Just Looking
Theorie 2/3, ADR
Prof. Valentin Bontjes van Beek
wednesdays, 10:00 am
room 212
Just Looking: “The Origins of the Street Observation Society”, is the title of an article in AA Files 64, written by Thomas Daniell, that traces the birth and evolution of ROJO, a group of architects who conducted detailed architectural and social studies of the spaces and objects of everyday life in 1980s Japan.
Its name was drawn from rojō kansatsugaku, which loosely translates as “roadway observational studies”, and in his text Daniell starts by looking at its two main protagonists: “idiosyncratic architectural historian Terunobu Fujimori and avant-garde artist Gempei Akasegawa”. At the time, Akasegawa was already a popular figure for his establishment of the Thomasson Observational Center and Fujimori, who is now possibly more famous for his architecture than anything else, was known primarily for his diligent historical field work conducted under the aegis of the Architecture Detectives League.

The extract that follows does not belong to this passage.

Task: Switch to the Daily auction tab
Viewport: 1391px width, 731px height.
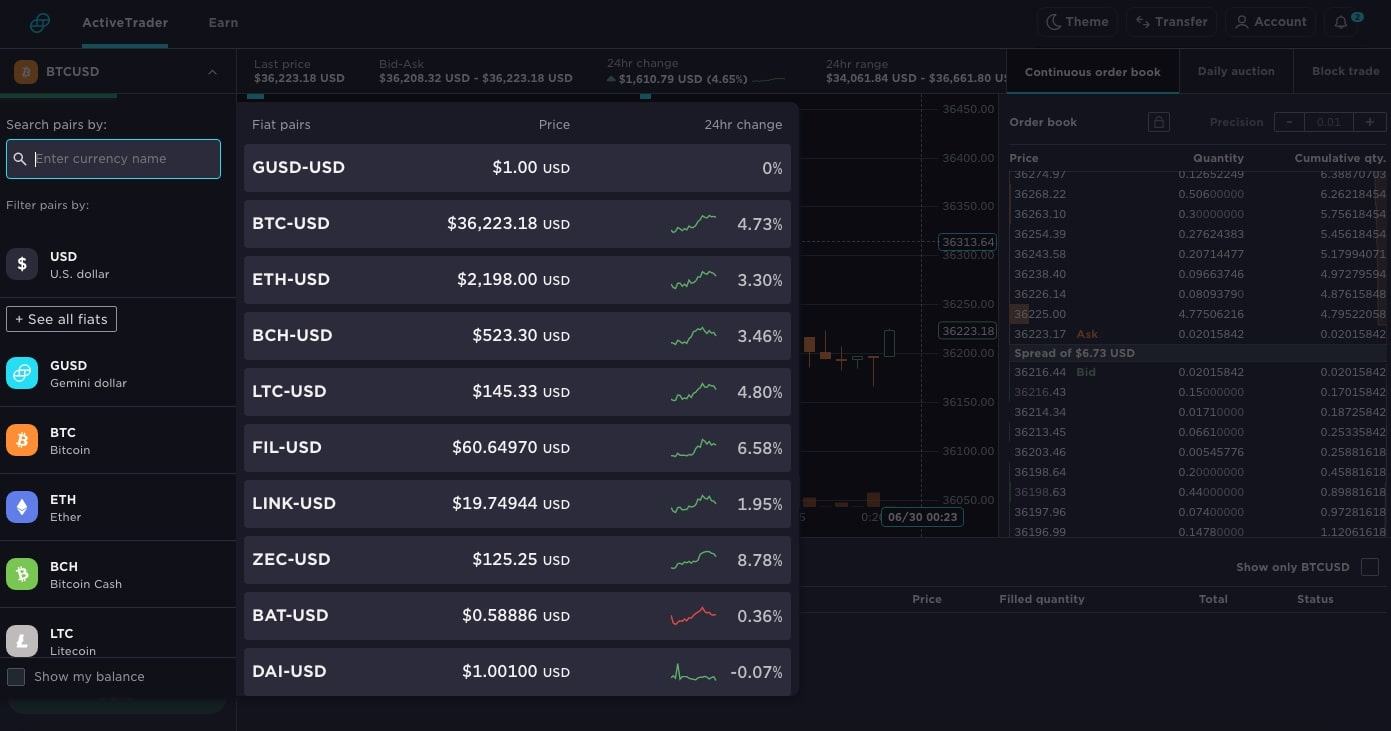Action: coord(1236,71)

Daniell draws a connection between ROJO’s work and Wajiro Kon and Kenkichi Yoshida’s much earlier Modernologio-Kōgengaku (1930), while tracing its origins and influences as far back as the improvisational haiku poetry culture of the Edo period (1603–1868) and up to Atelier Bow Wow’s publication of Made in Tokyo in 2001. It is this fascinating web of multiple intersecting cultural practices and trajectories, each rooted in a rich architectural, material and poetic history, that will be the subject of our enquiry.

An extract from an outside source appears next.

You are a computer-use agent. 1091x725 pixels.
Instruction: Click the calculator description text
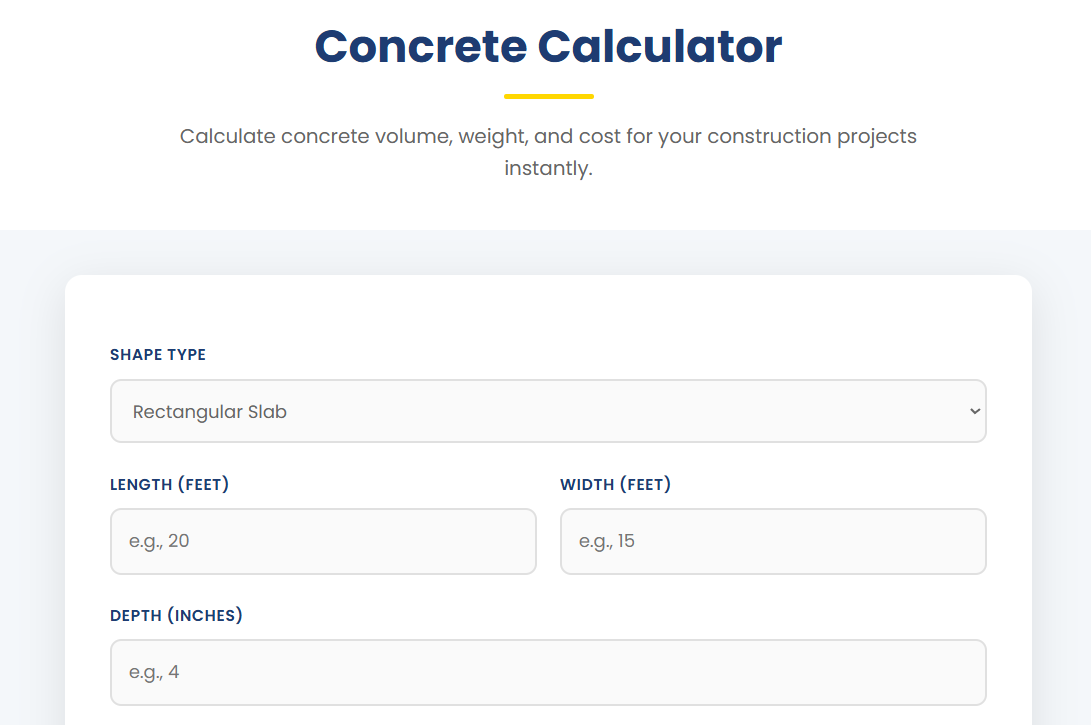[x=548, y=151]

“With [an] attention to the infinitesimal subtleties of Japanese material culture, part sociology and part archaeology, the ROJO method is essentially a curation of the urban environment, a mode of selection. A readymade is, after all, less a ‘found object’ than it is a chosen…In their relentless observing, selecting, naming and displaying, Fujimori and ROJO remind us of the inexhaustible richness of the everyday world, hidden in plain sight, and the pleasures to be gained from just looking.” Thomas Daniell, AA Files 64
In this course we will look at different strands and modes of Japanese street observation, from early Modernology and Hyperart to the contemporary work of Atelier Bow Wow. Detours will also be made to consider Richard Wentworth’s “Making Do and Getting By” and other inspirations along the way. Together we will read, discuss and interpret both primary texts and secondary sources, then put our reflections into practice by observing and documenting the city for ourselves. The aim is to learn and appreciate a way of seeing developed in Japan, and to apply it to our immediate surroundings in Munich.
Both Teilmodule will be held back-to-back and work in tandem. The first will address the study and analysis of texts and secondary material, and the second will concern the research and documentation of existing conditions: a curation of the urban environment, and a mode of selection through images, drawing, reading and writing.